7 ㅡ Flashback

312 51 9
                                    

Vancouver—2013



Suara decitan ban yang beradu dengan jalanan aspal terdengar memekakan telinga. Minho dengan figur tingginya keluar dari mobil ferrari hitam yang baru saja ia kendarai.



“What a nice car, man!” seorang pemuda dengan rambut pirang menepuk bahunya dan mengajaknya untuk ber-high five. Pemuda itu tersenyum puas sambil mengamati mobil Minho dengan seksama.



Get off! Aku ingin mengistirahatkan tubuhku di rumah.” Minho tersenyum dengan getir. Rumah, ya?



Come on, Minho. Tidak bisakah aku mencobanya?”



“Nope. You can try it sometime, Phill,” tolak Minho seraya menyeringai ke arah Phill. Pemuda dengan ear-piercing di telinga kanannya itu hanya dapat menghela napas dan menyingkir. “So, you brought your ass here just for gimme this?!”  Phill berseru tak percaya.




“Tapi besok kau tidak bisa menghindar lagi. Ingat, jam 10 malam tepat di dekat jalanan pantai Kitsilano!” lanjutnya.



Get it!” Minho mengangguk dan mulai menstarter mobil hitam metaliknya menjauhi jalanan sepi.



Melewati Robson street dengan lampu-lampu jalan yang bersinar temaram, Minho mulai mengendurkan tubuhnya. Beberapa kali ia menghembuskan napasnya. Ia berdecak kesal melihat lampu merah yang muncul ketika ia sedang tidak ingin berhenti. Seketika itu ia menginjak gas dan menerobos. Bunyi klakson dari mobil yang berdatangan dari arah berlawanan tak sempat Minho hiraukan, toh dia tidak peduli juga. Bahkan jika ada polisi yang mengejarnya pun ia tetap tak peduli.

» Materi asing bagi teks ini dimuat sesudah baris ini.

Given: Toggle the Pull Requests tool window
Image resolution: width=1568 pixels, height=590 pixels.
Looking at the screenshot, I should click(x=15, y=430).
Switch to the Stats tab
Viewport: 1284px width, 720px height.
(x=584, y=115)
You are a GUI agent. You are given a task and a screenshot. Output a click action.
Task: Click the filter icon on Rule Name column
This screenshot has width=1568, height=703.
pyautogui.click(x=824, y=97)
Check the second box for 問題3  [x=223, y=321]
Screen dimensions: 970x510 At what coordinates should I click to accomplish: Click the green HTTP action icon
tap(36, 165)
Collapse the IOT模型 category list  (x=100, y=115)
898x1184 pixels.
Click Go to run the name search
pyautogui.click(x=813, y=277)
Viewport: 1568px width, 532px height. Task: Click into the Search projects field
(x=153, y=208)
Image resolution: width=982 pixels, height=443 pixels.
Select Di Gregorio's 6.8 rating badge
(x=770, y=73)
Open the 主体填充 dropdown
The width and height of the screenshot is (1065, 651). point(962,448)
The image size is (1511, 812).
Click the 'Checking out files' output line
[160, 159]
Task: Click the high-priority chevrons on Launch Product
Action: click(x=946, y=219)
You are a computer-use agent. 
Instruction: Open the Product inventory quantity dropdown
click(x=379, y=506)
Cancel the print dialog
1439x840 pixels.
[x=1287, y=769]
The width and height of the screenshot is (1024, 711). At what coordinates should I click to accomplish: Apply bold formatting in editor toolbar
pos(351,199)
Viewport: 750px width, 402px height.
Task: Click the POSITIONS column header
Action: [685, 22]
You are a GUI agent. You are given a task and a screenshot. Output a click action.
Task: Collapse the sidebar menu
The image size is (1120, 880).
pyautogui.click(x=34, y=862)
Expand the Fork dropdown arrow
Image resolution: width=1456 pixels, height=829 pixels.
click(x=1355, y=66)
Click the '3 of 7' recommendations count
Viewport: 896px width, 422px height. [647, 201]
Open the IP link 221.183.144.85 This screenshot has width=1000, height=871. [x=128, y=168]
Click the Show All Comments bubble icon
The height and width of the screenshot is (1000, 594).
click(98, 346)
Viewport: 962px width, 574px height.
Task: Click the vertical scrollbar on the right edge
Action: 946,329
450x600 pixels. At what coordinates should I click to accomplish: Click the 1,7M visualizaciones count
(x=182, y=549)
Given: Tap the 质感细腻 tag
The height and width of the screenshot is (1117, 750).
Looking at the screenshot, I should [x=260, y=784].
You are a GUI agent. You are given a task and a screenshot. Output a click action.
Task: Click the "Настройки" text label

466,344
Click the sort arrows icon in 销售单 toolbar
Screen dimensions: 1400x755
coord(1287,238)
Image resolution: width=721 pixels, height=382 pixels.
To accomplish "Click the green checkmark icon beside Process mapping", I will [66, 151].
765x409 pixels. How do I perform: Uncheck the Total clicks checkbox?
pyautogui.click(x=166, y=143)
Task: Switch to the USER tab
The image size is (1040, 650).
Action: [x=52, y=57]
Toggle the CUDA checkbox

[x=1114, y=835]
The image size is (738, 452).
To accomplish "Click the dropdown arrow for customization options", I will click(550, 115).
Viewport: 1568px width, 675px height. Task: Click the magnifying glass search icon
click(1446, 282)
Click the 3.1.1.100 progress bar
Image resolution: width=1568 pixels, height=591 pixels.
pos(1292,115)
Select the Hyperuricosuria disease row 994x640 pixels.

Mengingat kalimat Phill tadi membuat Minho menjadi senang tiba-tiba. Ia tidak sabar untuk hari esok. Kali ini ia tidak akan kalah. Ia juga bisa menghabiskan musim panasnya dengan bersenang-senang, tanpa harus berada di rumah—ah bukan, itu bukan rumah, hanya tempat persinggahan saja menurutnya.




###



Suara dentuman musik di kejauhan terdengar membuat sebagian orang terhanyut dalam musik beraliran hip-hop tersebut. Beberapa orang memilih untuk bersantai di bawah matahari senja di pinggir pantai atau bermain voli.



Minho sekali lagi memastikan papan selancar miliknya tidak licin, ia menatap papan yang didominasi dengan warna biru tua itu dengan puas. Melepaskan bajunya, Minho hanya menyisakan celana renang ketat yang ia kenakan. Tubuhnya yang sudah mulai berbentuk di usianya yang masih cukup muda membuat beberapa pasang mata wanita berbikini melirik ke arahnya dengan antusias.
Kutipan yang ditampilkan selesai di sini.